Turn the records into a Markdown table with two columns, "Row" and "Line," numbering each non-blank line in order and omitting blank lines.

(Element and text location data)

((

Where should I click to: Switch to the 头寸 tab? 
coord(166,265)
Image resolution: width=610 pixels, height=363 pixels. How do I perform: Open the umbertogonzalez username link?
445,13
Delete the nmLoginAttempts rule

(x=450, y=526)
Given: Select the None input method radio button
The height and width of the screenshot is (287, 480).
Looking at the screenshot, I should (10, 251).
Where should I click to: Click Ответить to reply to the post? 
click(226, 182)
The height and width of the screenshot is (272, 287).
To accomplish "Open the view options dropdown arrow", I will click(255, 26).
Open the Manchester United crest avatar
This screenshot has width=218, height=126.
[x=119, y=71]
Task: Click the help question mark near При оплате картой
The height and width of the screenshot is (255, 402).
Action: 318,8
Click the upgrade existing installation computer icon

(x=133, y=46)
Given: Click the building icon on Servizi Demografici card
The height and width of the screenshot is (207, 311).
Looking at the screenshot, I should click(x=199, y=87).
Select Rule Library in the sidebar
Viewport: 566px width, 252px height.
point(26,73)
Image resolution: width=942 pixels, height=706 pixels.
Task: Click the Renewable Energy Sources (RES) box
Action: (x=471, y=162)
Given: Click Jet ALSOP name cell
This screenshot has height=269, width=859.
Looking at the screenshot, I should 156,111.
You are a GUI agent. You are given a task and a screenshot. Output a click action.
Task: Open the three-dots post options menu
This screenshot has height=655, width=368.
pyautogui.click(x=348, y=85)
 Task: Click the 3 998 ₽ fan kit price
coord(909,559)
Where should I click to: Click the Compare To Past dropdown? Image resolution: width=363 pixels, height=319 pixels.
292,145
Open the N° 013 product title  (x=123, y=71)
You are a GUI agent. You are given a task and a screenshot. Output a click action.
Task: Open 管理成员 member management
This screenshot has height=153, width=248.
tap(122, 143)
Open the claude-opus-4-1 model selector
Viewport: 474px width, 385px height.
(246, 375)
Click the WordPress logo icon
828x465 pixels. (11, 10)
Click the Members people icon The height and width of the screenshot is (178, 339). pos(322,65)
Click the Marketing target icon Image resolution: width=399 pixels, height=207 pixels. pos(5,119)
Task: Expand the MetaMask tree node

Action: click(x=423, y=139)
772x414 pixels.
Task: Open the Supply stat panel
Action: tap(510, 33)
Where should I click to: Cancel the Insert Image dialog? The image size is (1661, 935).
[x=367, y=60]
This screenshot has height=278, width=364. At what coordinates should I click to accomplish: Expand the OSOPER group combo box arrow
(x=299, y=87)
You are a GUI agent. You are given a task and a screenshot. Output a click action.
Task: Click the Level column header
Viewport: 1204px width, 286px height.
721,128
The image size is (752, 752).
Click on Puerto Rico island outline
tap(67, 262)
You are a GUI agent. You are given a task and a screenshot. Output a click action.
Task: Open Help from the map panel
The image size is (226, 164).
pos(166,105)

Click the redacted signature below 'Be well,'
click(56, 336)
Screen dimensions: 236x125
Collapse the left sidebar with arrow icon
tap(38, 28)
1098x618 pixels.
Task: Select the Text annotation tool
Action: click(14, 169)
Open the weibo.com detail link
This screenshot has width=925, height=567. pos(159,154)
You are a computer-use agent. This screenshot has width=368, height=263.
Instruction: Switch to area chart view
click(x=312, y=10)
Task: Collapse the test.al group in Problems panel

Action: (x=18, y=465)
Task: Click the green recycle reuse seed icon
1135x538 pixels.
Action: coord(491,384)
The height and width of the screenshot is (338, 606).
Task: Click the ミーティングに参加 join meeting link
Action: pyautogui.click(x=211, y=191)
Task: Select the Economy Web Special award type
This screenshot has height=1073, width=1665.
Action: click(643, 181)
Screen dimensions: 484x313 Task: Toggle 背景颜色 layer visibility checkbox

))

◆ Completed task
| Row | Line |
|---|---|
| 1 | Where should I click to: Switch to the 头寸 tab?  |
| 2 | coord(166,265) |
| 3 | Image resolution: width=610 pixels, height=363 pixels. How do I perform: Open the umbertogonzalez username link? |
| 4 | 445,13 |
| 5 | Delete the nmLoginAttempts rule |
| 6 | (x=450, y=526) |
| 7 | Given: Select the None input method radio button |
| 8 | The height and width of the screenshot is (287, 480). |
| 9 | Looking at the screenshot, I should (10, 251). |
| 10 | Where should I click to: Click Ответить to reply to the post?  |
| 11 | click(226, 182) |
| 12 | The height and width of the screenshot is (272, 287). |
| 13 | To accomplish "Open the view options dropdown arrow", I will click(255, 26). |
| 14 | Open the Manchester United crest avatar |
| 15 | This screenshot has width=218, height=126. |
| 16 | [x=119, y=71] |
| 17 | Task: Click the help question mark near При оплате картой |
| 18 | The height and width of the screenshot is (255, 402). |
| 19 | Action: 318,8 |
| 20 | Click the upgrade existing installation computer icon |
| 21 | (x=133, y=46) |
| 22 | Given: Click the building icon on Servizi Demografici card |
| 23 | The height and width of the screenshot is (207, 311). |
| 24 | Looking at the screenshot, I should click(x=199, y=87). |
| 25 | Select Rule Library in the sidebar |
| 26 | Viewport: 566px width, 252px height. |
| 27 | point(26,73) |
| 28 | Image resolution: width=942 pixels, height=706 pixels. |
| 29 | Task: Click the Renewable Energy Sources (RES) box |
| 30 | Action: (x=471, y=162) |
| 31 | Given: Click Jet ALSOP name cell |
| 32 | This screenshot has height=269, width=859. |
| 33 | Looking at the screenshot, I should 156,111. |
| 34 | You are a GUI agent. You are given a task and a screenshot. Output a click action. |
| 35 | Task: Open the three-dots post options menu |
| 36 | This screenshot has height=655, width=368. |
| 37 | pyautogui.click(x=348, y=85) |
| 38 |  Task: Click the 3 998 ₽ fan kit price |
| 39 | coord(909,559) |
| 40 | Where should I click to: Click the Compare To Past dropdown? Image resolution: width=363 pixels, height=319 pixels. |
| 41 | 292,145 |
| 42 | Open the N° 013 product title  (x=123, y=71) |
| 43 | You are a GUI agent. You are given a task and a screenshot. Output a click action. |
| 44 | Task: Open 管理成员 member management |
| 45 | This screenshot has height=153, width=248. |
| 46 | tap(122, 143) |
| 47 | Open the claude-opus-4-1 model selector |
| 48 | Viewport: 474px width, 385px height. |
| 49 | (246, 375) |
| 50 | Click the WordPress logo icon |
| 51 | 828x465 pixels. (11, 10) |
| 52 | Click the Members people icon The height and width of the screenshot is (178, 339). pos(322,65) |
| 53 | Click the Marketing target icon Image resolution: width=399 pixels, height=207 pixels. pos(5,119) |
| 54 | Task: Expand the MetaMask tree node |
| 55 | Action: click(x=423, y=139) |
| 56 | 772x414 pixels. |
| 57 | Task: Open the Supply stat panel |
| 58 | Action: tap(510, 33) |
| 59 | Where should I click to: Cancel the Insert Image dialog? The image size is (1661, 935). |
| 60 | [x=367, y=60] |
| 61 | This screenshot has height=278, width=364. At what coordinates should I click to accomplish: Expand the OSOPER group combo box arrow |
| 62 | (x=299, y=87) |
| 63 | You are a GUI agent. You are given a task and a screenshot. Output a click action. |
| 64 | Task: Click the Level column header |
| 65 | Viewport: 1204px width, 286px height. |
| 66 | 721,128 |
| 67 | The image size is (752, 752). |
| 68 | Click on Puerto Rico island outline |
| 69 | tap(67, 262) |
| 70 | You are a GUI agent. You are given a task and a screenshot. Output a click action. |
| 71 | Task: Open Help from the map panel |
| 72 | The image size is (226, 164). |
| 73 | pos(166,105) |
| 74 | Click the redacted signature below 'Be well,' |
| 75 | click(56, 336) |
| 76 | Screen dimensions: 236x125 |
| 77 | Collapse the left sidebar with arrow icon |
| 78 | tap(38, 28) |
| 79 | 1098x618 pixels. |
| 80 | Task: Select the Text annotation tool |
| 81 | Action: click(14, 169) |
| 82 | Open the weibo.com detail link |
| 83 | This screenshot has width=925, height=567. pos(159,154) |
| 84 | You are a computer-use agent. This screenshot has width=368, height=263. |
| 85 | Instruction: Switch to area chart view |
| 86 | click(x=312, y=10) |
| 87 | Task: Collapse the test.al group in Problems panel |
| 88 | Action: (x=18, y=465) |
| 89 | Task: Click the green recycle reuse seed icon |
| 90 | 1135x538 pixels. |
| 91 | Action: coord(491,384) |
| 92 | The height and width of the screenshot is (338, 606). |
| 93 | Task: Click the ミーティングに参加 join meeting link |
| 94 | Action: pyautogui.click(x=211, y=191) |
| 95 | Task: Select the Economy Web Special award type |
| 96 | This screenshot has height=1073, width=1665. |
| 97 | Action: click(643, 181) |
| 98 | Screen dimensions: 484x313 Task: Toggle 背景颜色 layer visibility checkbox |